EXERCISE AIM:
Produce a word-for-word copy of the lines from the one that contains "At what coordinates" to the final line of the data below, with all pictures dropped.

(Data entries)

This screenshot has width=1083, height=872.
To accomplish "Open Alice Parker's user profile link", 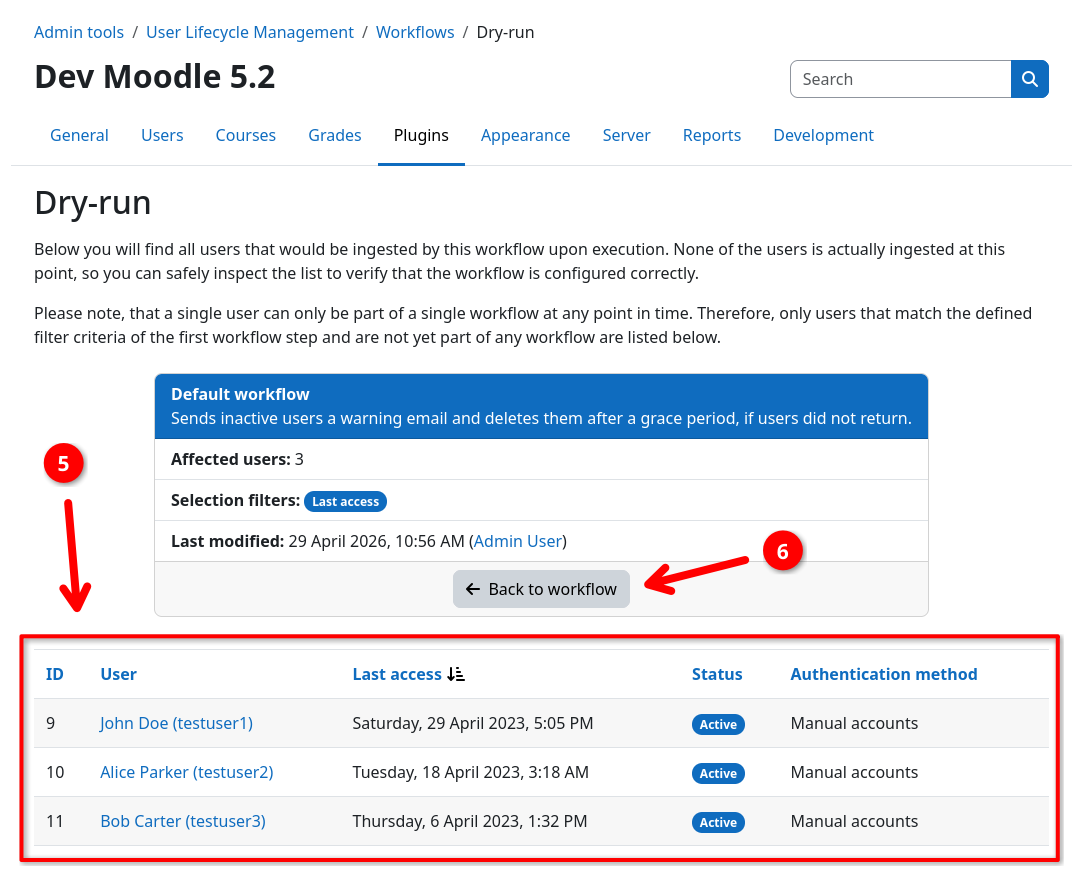I will coord(186,772).
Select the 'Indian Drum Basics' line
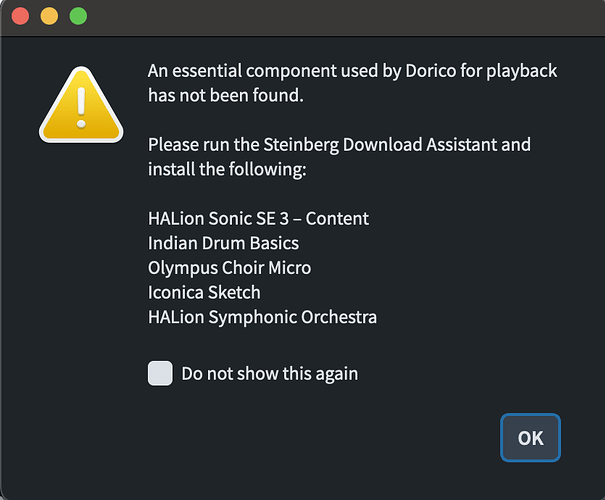This screenshot has width=605, height=500. (x=223, y=243)
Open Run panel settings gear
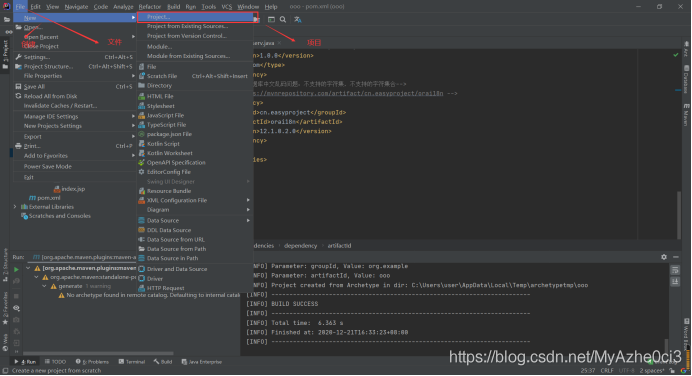Viewport: 692px width, 376px height. [x=664, y=257]
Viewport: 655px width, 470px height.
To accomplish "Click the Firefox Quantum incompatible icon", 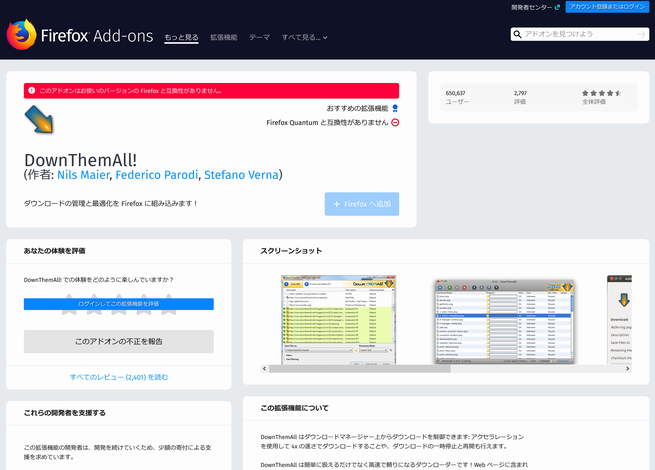I will (395, 123).
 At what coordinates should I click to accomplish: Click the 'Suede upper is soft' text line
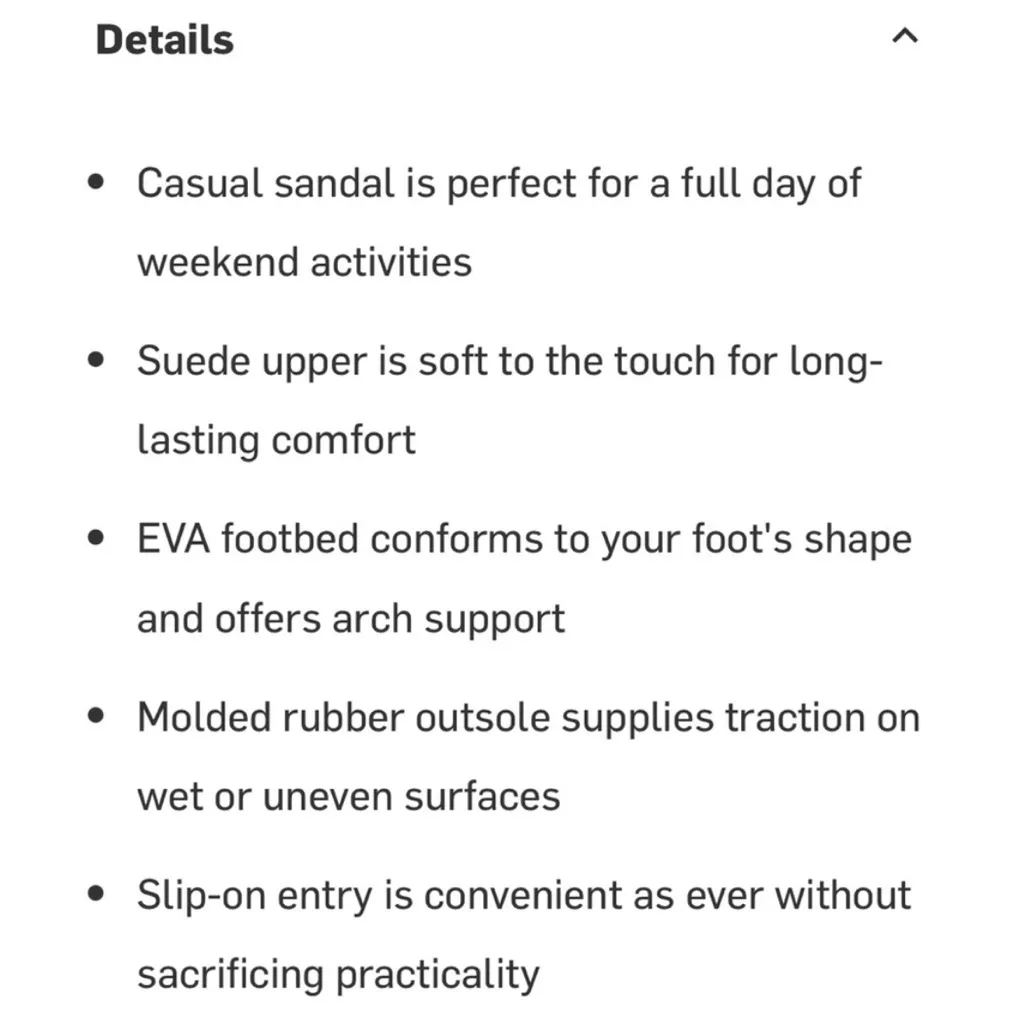pyautogui.click(x=509, y=361)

TASK RESPONSE:
 At what coordinates should I click to accomplish: Click the 'Suede upper is soft' text line
pyautogui.click(x=509, y=361)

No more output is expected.